# Start of Dataset excerpts

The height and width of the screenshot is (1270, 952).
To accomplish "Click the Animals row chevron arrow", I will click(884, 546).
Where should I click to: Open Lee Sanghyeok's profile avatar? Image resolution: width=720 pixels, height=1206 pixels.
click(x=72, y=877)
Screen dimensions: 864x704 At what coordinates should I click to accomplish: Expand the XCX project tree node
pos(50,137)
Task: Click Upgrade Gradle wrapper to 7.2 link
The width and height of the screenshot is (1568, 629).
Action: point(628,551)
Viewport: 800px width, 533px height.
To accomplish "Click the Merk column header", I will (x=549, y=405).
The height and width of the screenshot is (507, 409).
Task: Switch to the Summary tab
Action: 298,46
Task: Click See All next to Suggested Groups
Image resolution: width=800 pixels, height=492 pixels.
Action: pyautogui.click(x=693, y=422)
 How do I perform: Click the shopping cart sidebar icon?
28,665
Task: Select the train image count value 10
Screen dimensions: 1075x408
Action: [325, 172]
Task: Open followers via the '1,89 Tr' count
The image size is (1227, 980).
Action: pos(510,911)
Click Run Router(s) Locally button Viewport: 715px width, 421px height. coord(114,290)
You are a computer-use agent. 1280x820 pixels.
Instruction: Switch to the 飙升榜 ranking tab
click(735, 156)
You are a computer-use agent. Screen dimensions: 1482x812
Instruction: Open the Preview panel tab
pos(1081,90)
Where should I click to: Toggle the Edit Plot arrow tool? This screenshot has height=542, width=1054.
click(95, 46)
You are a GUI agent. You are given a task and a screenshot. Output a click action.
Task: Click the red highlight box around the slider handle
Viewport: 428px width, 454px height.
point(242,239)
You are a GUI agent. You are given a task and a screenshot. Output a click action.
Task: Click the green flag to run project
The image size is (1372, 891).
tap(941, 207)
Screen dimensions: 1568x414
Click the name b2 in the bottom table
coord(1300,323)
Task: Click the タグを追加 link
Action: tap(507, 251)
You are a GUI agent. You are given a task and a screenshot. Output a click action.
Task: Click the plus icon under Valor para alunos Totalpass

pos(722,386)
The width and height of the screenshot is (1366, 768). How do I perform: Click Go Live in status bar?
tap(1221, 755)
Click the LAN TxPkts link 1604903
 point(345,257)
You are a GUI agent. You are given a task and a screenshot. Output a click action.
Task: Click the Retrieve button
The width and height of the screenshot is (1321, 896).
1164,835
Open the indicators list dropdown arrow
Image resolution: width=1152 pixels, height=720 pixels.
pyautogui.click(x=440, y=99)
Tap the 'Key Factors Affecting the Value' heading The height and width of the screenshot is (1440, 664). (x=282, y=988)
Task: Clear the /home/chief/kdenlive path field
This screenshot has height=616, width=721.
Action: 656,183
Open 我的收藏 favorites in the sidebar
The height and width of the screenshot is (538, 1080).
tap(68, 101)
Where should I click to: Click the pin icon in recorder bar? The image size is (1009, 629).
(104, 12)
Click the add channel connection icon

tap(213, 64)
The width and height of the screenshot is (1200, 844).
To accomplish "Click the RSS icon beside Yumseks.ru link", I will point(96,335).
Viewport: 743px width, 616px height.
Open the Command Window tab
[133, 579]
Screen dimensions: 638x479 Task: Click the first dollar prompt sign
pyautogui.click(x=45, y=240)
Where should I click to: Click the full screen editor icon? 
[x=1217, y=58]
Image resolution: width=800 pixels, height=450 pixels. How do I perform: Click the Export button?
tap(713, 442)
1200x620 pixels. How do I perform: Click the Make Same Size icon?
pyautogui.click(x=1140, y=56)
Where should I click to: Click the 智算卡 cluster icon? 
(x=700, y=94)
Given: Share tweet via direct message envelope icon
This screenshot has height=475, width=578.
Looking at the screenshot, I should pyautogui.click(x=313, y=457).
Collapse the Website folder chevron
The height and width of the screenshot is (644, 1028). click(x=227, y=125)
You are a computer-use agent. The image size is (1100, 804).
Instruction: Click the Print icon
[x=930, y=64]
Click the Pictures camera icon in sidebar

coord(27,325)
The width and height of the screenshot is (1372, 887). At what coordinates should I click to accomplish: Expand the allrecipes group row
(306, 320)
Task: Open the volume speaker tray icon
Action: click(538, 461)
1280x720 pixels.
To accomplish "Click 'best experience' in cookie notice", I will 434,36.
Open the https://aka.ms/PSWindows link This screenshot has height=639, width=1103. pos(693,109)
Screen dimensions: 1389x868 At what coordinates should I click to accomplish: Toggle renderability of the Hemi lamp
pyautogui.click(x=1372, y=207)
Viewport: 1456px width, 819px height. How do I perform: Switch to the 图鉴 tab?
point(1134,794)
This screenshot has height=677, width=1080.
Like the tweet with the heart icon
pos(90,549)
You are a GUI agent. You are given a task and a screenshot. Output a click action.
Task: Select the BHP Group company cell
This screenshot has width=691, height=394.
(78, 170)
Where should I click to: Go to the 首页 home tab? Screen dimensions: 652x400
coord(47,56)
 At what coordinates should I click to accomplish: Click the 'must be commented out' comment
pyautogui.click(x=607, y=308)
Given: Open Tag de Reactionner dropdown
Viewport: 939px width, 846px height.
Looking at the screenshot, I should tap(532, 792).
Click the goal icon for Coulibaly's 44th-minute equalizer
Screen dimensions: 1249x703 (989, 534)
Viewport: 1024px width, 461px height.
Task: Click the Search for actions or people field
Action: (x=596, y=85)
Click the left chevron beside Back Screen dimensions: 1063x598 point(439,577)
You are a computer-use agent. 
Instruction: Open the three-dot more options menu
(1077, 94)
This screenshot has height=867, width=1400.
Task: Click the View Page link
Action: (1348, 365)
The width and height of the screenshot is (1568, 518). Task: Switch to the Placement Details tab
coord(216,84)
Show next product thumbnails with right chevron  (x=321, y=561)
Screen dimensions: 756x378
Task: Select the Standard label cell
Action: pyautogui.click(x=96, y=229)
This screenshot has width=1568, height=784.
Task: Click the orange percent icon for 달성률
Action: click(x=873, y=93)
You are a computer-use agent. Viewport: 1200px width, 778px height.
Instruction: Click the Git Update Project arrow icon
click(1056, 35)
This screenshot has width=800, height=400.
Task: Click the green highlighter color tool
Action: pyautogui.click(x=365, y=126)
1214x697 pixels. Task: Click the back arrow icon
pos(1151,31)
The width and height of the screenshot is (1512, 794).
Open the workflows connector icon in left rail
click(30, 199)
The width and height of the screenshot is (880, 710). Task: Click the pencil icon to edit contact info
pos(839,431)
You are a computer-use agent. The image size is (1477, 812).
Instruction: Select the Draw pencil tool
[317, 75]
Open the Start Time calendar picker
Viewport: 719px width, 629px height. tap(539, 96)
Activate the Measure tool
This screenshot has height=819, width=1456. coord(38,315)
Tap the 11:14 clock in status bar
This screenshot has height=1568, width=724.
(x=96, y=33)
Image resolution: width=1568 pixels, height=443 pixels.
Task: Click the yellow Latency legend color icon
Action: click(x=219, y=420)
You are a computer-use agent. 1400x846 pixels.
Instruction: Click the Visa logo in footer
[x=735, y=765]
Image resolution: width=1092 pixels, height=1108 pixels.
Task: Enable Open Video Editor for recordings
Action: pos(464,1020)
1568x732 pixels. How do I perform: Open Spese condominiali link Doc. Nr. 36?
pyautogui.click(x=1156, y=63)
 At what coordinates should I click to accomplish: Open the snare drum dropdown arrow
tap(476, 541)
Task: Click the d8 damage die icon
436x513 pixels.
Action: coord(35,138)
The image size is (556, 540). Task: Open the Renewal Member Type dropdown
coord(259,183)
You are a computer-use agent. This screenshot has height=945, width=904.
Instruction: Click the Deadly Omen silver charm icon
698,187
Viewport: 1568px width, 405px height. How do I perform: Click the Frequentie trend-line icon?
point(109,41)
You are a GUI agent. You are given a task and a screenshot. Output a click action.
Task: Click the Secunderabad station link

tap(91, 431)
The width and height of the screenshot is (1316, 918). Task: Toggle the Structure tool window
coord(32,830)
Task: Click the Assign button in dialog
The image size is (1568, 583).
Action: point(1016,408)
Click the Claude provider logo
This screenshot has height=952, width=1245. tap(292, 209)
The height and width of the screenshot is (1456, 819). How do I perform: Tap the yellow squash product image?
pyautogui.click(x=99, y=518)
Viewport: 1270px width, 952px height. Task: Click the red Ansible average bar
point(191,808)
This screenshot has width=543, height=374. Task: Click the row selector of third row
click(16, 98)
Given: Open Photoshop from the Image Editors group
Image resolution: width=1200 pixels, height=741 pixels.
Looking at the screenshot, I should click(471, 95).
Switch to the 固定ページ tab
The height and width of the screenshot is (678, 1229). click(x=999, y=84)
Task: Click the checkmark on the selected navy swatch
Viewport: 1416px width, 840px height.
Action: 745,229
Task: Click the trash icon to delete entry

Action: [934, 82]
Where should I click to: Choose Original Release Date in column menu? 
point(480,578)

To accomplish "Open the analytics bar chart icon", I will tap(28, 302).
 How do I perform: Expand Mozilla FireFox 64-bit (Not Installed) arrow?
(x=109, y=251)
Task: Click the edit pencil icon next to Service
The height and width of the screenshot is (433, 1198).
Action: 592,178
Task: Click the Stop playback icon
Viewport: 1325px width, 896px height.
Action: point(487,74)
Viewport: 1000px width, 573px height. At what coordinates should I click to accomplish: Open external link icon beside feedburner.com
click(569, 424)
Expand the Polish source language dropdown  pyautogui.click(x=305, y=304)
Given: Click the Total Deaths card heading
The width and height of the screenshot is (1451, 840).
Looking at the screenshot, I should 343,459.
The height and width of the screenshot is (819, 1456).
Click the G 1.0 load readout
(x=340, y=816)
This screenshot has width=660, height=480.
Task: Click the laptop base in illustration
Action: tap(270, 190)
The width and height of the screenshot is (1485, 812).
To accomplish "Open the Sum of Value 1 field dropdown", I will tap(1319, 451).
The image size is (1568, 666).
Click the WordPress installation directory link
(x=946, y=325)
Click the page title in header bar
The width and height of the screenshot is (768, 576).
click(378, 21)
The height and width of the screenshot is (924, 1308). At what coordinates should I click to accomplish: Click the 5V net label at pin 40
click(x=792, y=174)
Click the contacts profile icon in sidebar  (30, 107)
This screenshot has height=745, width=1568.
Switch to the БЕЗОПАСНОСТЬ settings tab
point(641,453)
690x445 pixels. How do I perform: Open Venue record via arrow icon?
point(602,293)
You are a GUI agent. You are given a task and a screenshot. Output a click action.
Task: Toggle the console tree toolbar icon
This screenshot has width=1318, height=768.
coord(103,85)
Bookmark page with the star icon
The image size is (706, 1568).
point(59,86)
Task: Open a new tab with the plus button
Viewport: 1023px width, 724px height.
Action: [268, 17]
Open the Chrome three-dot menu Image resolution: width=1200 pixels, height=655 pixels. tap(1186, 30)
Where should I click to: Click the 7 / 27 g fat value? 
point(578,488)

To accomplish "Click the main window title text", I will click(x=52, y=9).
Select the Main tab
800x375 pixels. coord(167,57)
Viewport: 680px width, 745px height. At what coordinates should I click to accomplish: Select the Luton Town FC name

# End of Dataset excerpts

**Instruction**
Transcribe everything from the first of the lines above down to the line containing "pos(50,137)", both included, reproducing each line without any change.

**Answer to the exercise**
The height and width of the screenshot is (1270, 952).
To accomplish "Click the Animals row chevron arrow", I will click(884, 546).
Where should I click to: Open Lee Sanghyeok's profile avatar? Image resolution: width=720 pixels, height=1206 pixels.
click(x=72, y=877)
Screen dimensions: 864x704 At what coordinates should I click to accomplish: Expand the XCX project tree node
pos(50,137)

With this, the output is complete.